Fang "The Barber" Lee (Ozzie Yue) controls a drug cartel in Paris, France, and he is known to hire unique assassins. And Mr. Chang (Chuke Chan) controls drug money in London, England.
Yale University archaeology professor Robert Burns (Steven Seagal), who has just recently won the Winthrop Award for excellence in archaeology, stumbles onto the fact that his expedition to China, near the China / Kazakhstan border, is being used by Wong as a cover for a drug smuggling operation.

Realizing the danger of sticking around, Burns and his assistant, Luo Yi (Elaine Tan), make a run for it, but in the resulting gunfight, Yi is killed.

When Burns reaches the border, he finds that Wong's smugglers have set him up for smuggling the drugs.
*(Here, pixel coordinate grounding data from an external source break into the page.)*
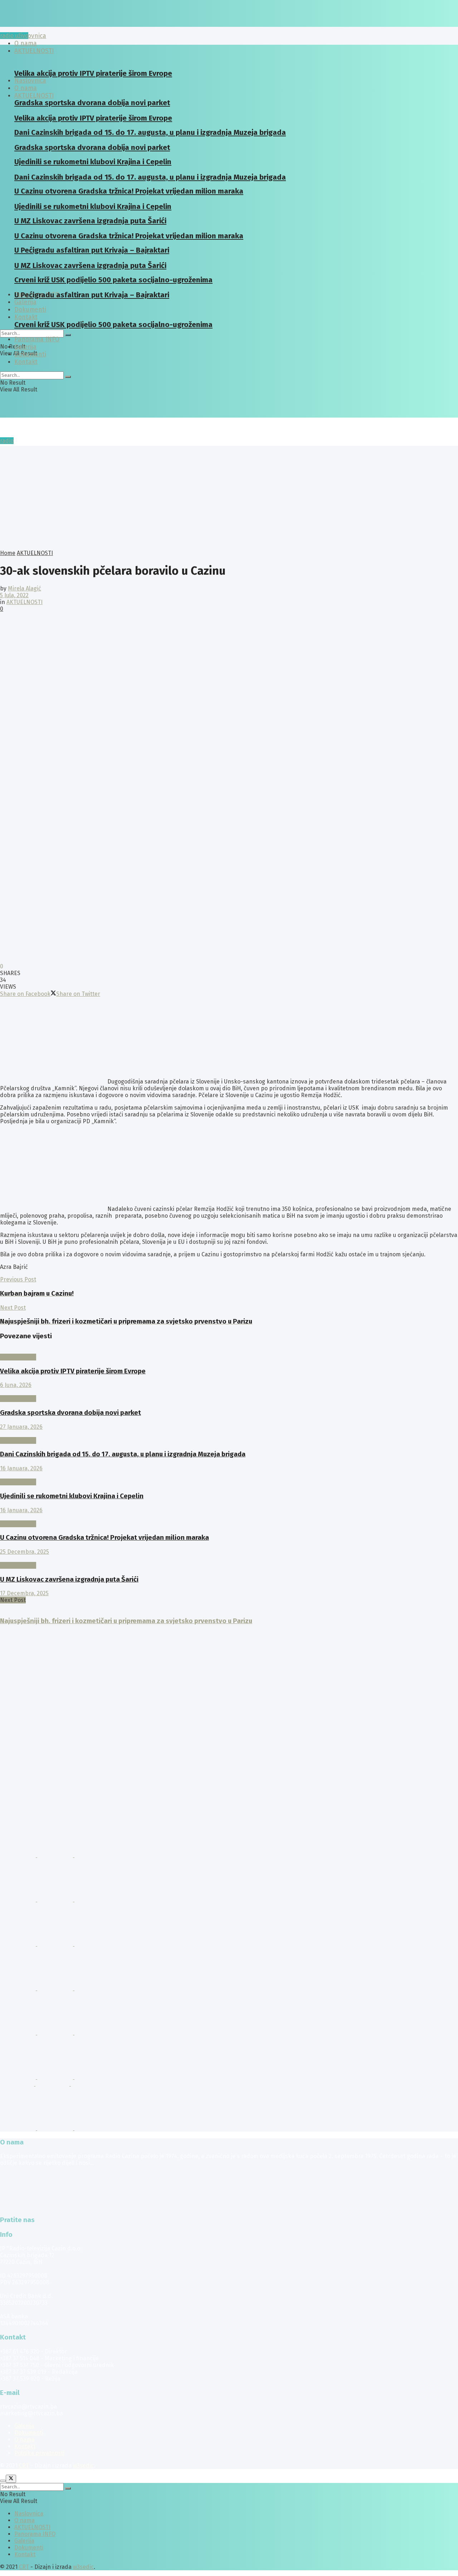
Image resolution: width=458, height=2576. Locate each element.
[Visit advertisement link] (18, 1855)
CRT (24, 2465)
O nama (24, 2439)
Burns lands in a Chinese prison, framed for drug running.

Burns is questioned by Chinese narcotics cop Tommie Ling (Michelle Goh) and DEA agent Ed Gray (Corey Johnson), who want to release him and use him as bait to nail the drug smugglers.
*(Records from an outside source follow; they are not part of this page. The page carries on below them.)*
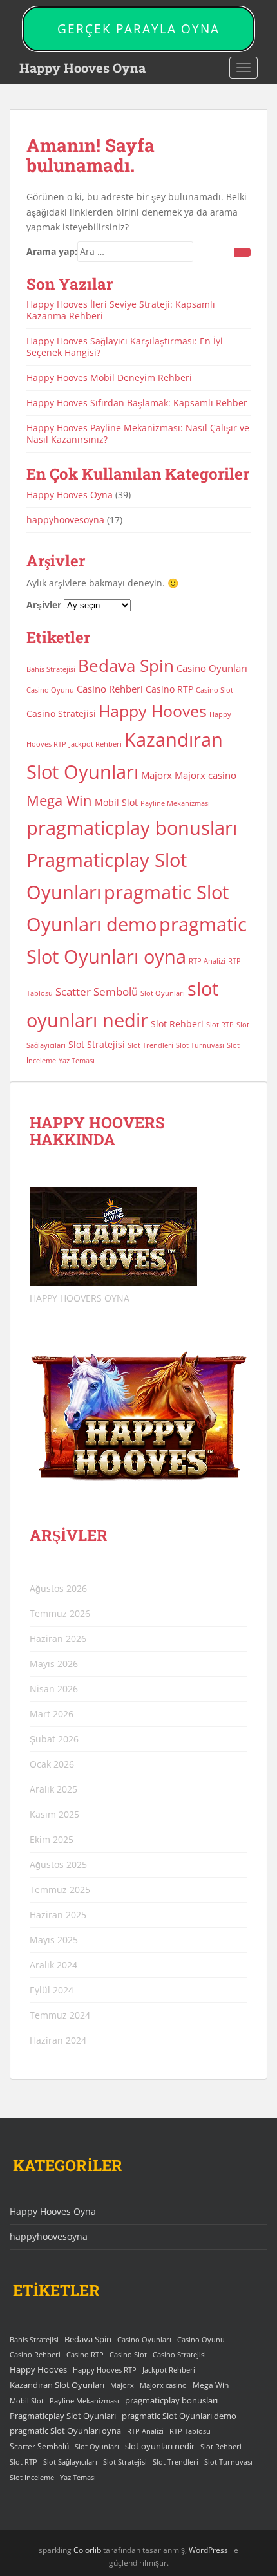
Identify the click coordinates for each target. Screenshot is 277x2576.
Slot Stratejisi (96, 1044)
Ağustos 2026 (58, 1588)
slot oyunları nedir (160, 2446)
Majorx (156, 775)
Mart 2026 (51, 1714)
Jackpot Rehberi (95, 744)
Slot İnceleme (32, 2477)
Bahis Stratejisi (50, 669)
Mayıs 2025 (54, 1940)
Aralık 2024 (53, 1965)
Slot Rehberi (177, 1024)
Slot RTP (220, 1024)
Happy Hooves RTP (105, 2370)
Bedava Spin (126, 666)
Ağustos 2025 (58, 1864)
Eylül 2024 (51, 1990)
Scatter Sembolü (96, 991)
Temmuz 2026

Burns, referred to by the Chinese drug barons as the "gweilo Professor", is quickly released and sent to the US, where he promises Yi's father Luo Dazhong (Vincent Wong) that he will get revenge for Yi's murder, but Wong is not done with Burns yet.

Wong sends hitmen to Burns's house in New Haven, Connecticut, to plant a bomb, which explodes and kills Burns's wife Maya (Kata Dobó).

With the two people closest to him dead at the hands of Wong and his minions, and with Tommie and Gray shadowing his every move, Burns is out for revenge.

As it turns out, Burns was not always a Professor. Burns was once a thief of Chinese artefacts, who served time in prison and earned his archaeology degree while in prison. He changed his name and married Maya after he was released.

With his determination to exterminate those who killed Maya, Burns tells Tommie and Gray to stay out of his way, as he cuts a bloody path through Chinatown and across Europe, on his way to a confrontation with Wong.

==Production==
The film was one of two movies made by Seagal's own company, Luminosity Media, in association with Emmett/Furla Films Productions Corporation, a wholly owned subsidiary of Family Room Entertainment Corporation. The other film was Belly of the Beast.

Filming began in Eastern Europe on 15 September 2002.
Actor Rachel Grant later claimed Seagal assaulted her during rehearsals for the film.

Stuntman actor Sam Cam Lui was awarded £10,000 after he was injured in a fight scene with Seagal during filming.

==Reception==
Den of Geek wrote that "the special effects are dreadful; bad ideas that look cheap and unconvincing. The story follows as though the script was tossed into the air and the pages put back together in the wrong order. Fortunately, the tone is light and the silliness passes as good fun. There are a couple of great fight scenes, too. My favourite part of the film sees Seagal fighting a guy who bizarrely develops the ability to crawl along walls, mid-brawl. Obviously, Seagal smashes him to pieces regardless. We also get lots of scenes set in strip club, because of course, and plenty of Seagal shooting."

==Sexual assault allegation==
On 15 January 2018, Rachel Grant publicly made a sexual assault allegation against Seagal, stating an incident took place in 2002, during pre-production on this film, and that she lost her job on the film after the incident. Seagal, who had been accused by other actresses of sexual assault in the past, denied these allegations.